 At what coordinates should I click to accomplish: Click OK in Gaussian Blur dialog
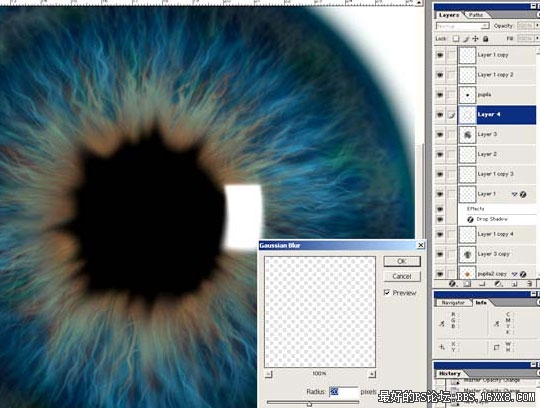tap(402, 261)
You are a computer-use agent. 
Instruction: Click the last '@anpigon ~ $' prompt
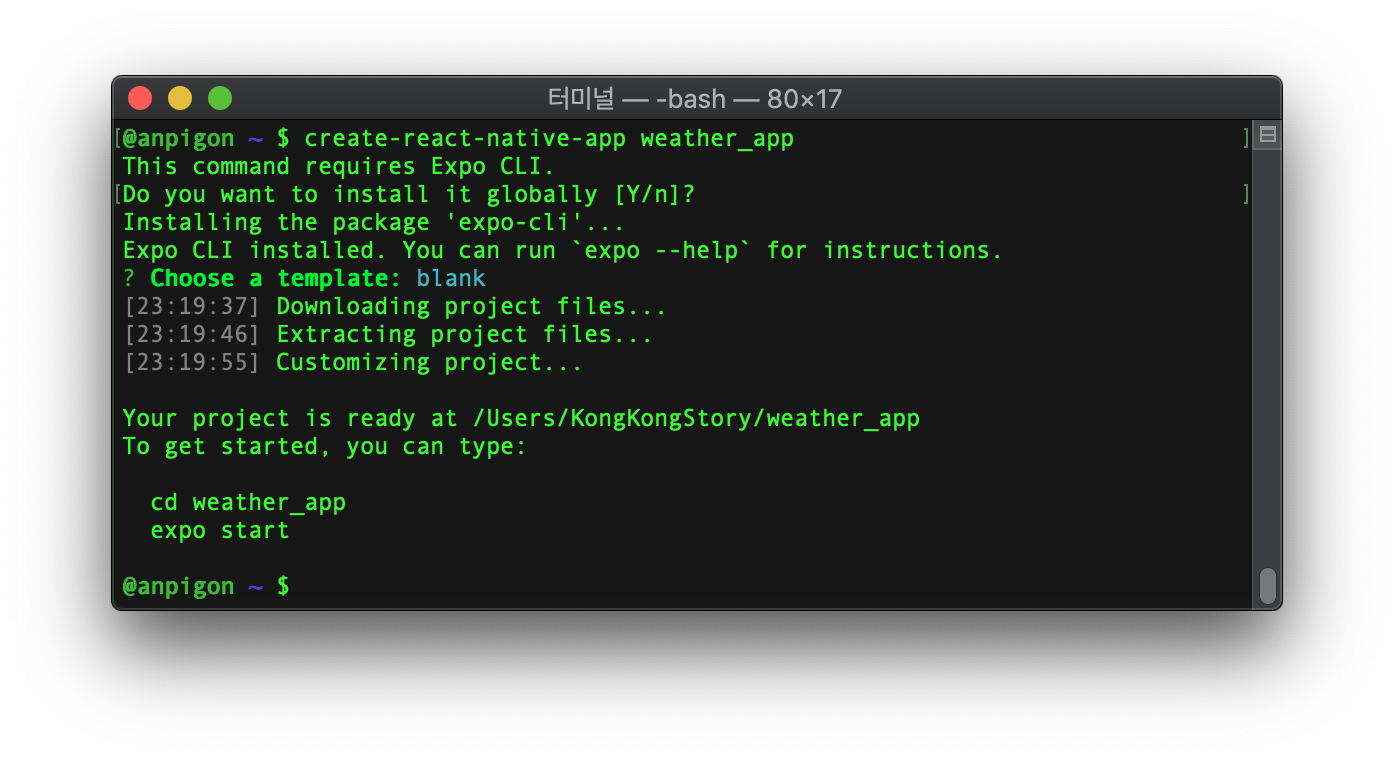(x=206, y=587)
* * *
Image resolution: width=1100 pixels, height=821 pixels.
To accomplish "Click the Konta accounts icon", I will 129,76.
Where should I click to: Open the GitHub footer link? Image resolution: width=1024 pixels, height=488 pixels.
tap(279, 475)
--
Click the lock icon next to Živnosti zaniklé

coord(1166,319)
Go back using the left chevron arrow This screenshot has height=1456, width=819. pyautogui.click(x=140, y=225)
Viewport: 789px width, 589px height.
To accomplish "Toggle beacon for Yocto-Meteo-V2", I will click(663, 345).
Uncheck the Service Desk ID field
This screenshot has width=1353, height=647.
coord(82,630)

WORK ITEM:
Filter the listing above down to the lines that contain the word "will".

ANSWER SECTION:
To accomplish "Click the Konta accounts icon", I will 129,76.
To accomplish "Toggle beacon for Yocto-Meteo-V2", I will click(663, 345).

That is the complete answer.